- **WHAT IS NEEDED**:
Output each entry in full so that the result matches the data exactly.

- **ENTRIES SUPPLIED**:
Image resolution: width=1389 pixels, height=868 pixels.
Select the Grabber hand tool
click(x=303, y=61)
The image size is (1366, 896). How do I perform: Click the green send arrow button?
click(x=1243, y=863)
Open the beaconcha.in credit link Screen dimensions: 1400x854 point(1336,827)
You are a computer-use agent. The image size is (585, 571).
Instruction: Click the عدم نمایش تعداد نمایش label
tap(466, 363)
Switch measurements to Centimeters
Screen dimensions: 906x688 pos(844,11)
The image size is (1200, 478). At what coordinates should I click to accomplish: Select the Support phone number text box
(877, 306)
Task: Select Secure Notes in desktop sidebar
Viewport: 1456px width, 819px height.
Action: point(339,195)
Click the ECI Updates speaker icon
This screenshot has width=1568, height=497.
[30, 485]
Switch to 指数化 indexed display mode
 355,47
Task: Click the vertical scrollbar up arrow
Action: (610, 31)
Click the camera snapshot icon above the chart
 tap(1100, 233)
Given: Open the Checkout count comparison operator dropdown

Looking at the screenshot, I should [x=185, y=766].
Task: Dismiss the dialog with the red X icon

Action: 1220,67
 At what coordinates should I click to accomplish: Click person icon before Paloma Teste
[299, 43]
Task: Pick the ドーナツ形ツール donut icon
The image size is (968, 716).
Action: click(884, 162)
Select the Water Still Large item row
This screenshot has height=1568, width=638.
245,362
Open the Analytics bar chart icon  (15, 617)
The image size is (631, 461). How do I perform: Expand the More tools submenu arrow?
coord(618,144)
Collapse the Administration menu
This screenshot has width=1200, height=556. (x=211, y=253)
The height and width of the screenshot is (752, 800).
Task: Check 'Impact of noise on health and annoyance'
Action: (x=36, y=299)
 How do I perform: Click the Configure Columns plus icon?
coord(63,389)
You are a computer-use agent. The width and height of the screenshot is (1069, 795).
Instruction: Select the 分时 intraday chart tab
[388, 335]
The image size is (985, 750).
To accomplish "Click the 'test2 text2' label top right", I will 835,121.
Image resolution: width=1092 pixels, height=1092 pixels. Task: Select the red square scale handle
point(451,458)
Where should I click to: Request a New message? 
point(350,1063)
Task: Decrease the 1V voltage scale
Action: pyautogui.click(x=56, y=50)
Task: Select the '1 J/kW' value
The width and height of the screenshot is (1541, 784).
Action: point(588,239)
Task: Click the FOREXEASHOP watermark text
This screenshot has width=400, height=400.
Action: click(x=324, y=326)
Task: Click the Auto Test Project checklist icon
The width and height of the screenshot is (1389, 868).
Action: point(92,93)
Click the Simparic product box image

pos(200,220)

- **EXERCISE RESPONSE**:
Image resolution: width=1389 pixels, height=868 pixels.
Select the Grabber hand tool
click(x=303, y=61)
The image size is (1366, 896). How do I perform: Click the green send arrow button?
click(x=1243, y=863)
Open the beaconcha.in credit link Screen dimensions: 1400x854 point(1336,827)
You are a computer-use agent. The image size is (585, 571).
Instruction: Click the عدم نمایش تعداد نمایش label
tap(466, 363)
Switch measurements to Centimeters
Screen dimensions: 906x688 pos(844,11)
The image size is (1200, 478). At what coordinates should I click to accomplish: Select the Support phone number text box
(877, 306)
Task: Select Secure Notes in desktop sidebar
Viewport: 1456px width, 819px height.
Action: point(339,195)
Click the ECI Updates speaker icon
This screenshot has width=1568, height=497.
[30, 485]
Switch to 指数化 indexed display mode
 355,47
Task: Click the vertical scrollbar up arrow
Action: (610, 31)
Click the camera snapshot icon above the chart
 tap(1100, 233)
Given: Open the Checkout count comparison operator dropdown

Looking at the screenshot, I should [x=185, y=766].
Task: Dismiss the dialog with the red X icon

Action: 1220,67
 At what coordinates should I click to accomplish: Click person icon before Paloma Teste
[299, 43]
Task: Pick the ドーナツ形ツール donut icon
The image size is (968, 716).
Action: click(884, 162)
Select the Water Still Large item row
This screenshot has height=1568, width=638.
245,362
Open the Analytics bar chart icon  (15, 617)
The image size is (631, 461). How do I perform: Expand the More tools submenu arrow?
coord(618,144)
Collapse the Administration menu
This screenshot has width=1200, height=556. (x=211, y=253)
The height and width of the screenshot is (752, 800).
Task: Check 'Impact of noise on health and annoyance'
Action: (x=36, y=299)
 How do I perform: Click the Configure Columns plus icon?
coord(63,389)
You are a computer-use agent. The width and height of the screenshot is (1069, 795).
Instruction: Select the 分时 intraday chart tab
[388, 335]
The image size is (985, 750).
To accomplish "Click the 'test2 text2' label top right", I will 835,121.
Image resolution: width=1092 pixels, height=1092 pixels. Task: Select the red square scale handle
point(451,458)
Where should I click to: Request a New message? 
point(350,1063)
Task: Decrease the 1V voltage scale
Action: pyautogui.click(x=56, y=50)
Task: Select the '1 J/kW' value
The width and height of the screenshot is (1541, 784).
Action: point(588,239)
Task: Click the FOREXEASHOP watermark text
This screenshot has width=400, height=400.
Action: click(x=324, y=326)
Task: Click the Auto Test Project checklist icon
The width and height of the screenshot is (1389, 868).
Action: point(92,93)
Click the Simparic product box image

pos(200,220)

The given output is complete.